Step-by-step explanation:
To calculate the volume of 0.108 M H2SO4 required to neutralize 25.0 mL of 0.145 M KOH, we must first write a balanced chemical equation:
H2SO4 + 2KOH → K2SO4 + 2H2O
This shows that one mole of sulfuric acid reacts with two moles of potassium hydroxide.
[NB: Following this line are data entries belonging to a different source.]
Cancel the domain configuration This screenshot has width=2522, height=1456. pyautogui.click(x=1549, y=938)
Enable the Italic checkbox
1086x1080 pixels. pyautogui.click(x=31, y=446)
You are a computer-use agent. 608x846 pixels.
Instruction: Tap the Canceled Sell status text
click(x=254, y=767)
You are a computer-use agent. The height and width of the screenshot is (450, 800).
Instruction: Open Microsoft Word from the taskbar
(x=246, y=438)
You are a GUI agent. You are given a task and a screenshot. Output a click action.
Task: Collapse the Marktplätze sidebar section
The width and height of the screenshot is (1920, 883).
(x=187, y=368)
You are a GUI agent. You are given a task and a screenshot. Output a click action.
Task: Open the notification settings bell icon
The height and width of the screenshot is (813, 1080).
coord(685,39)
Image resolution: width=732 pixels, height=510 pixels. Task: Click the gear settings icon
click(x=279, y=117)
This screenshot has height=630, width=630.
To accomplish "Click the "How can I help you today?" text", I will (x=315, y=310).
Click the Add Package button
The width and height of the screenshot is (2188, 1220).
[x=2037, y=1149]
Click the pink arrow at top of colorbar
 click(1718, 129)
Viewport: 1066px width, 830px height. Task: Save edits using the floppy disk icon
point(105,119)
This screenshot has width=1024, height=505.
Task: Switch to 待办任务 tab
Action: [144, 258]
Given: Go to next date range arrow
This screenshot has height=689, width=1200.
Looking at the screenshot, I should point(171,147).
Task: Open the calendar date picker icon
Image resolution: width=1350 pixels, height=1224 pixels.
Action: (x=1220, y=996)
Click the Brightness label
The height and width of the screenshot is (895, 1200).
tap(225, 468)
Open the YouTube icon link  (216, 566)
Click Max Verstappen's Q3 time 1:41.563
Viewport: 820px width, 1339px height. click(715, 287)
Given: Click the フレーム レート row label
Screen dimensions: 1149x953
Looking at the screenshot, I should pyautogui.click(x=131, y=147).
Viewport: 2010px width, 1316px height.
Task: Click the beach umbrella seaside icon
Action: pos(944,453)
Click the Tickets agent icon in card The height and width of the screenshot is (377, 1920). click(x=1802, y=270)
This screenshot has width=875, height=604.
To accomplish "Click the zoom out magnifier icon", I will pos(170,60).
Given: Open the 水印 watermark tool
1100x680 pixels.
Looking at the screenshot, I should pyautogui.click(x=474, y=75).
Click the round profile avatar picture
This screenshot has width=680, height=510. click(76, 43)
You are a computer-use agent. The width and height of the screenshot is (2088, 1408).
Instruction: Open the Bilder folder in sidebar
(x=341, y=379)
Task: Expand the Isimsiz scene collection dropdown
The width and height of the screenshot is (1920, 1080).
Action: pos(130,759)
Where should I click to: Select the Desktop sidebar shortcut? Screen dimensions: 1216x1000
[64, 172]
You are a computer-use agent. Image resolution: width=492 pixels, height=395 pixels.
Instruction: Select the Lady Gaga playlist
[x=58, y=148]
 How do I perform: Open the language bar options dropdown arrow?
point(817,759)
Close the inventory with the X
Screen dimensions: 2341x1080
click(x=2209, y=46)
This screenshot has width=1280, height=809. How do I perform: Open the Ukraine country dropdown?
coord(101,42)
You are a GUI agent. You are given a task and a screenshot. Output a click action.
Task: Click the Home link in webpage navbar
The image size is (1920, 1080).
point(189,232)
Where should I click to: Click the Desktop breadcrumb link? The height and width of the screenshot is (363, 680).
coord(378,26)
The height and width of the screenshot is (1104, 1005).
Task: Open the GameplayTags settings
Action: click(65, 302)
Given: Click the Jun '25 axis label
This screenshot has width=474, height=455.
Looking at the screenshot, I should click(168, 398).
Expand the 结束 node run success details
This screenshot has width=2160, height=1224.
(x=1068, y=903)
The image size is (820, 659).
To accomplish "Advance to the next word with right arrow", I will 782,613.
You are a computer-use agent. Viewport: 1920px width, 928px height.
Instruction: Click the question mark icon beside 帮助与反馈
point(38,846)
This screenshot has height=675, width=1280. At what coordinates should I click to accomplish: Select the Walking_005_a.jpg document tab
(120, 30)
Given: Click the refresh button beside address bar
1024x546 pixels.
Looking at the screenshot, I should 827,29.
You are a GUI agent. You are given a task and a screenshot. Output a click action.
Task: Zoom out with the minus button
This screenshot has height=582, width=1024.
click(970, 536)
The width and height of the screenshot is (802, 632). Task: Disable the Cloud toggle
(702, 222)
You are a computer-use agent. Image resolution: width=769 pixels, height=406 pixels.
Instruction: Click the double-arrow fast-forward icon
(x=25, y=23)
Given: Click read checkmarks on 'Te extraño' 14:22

Now we can use the stoichiometry of the reaction and the given molarities to find the volume needed for neutralization:
- Calculate the moles of KOH:
Moles of KOH = volume (L) × molarity (mol/L) = 0.025 L × 0.145 mol/L = 0.003625 mol
- Using the stoichiometry of the reaction, calculate the moles of H2SO4 needed:
Moles of H2SO4 = 0.003625 mol KOH × (1 mol H2SO4 / 2 mol KOH) = 0.0018125 mol H2SO4
- Calculate the volume of H2SO4 solution required:
Volume of H2SO4 = moles H2SO4 / molarity H2SO4 = 0.0018125 mol / 0.108 mol/L = 0.0167824 L
Therefore, the volume of H2SO4 required is 16.78 mL.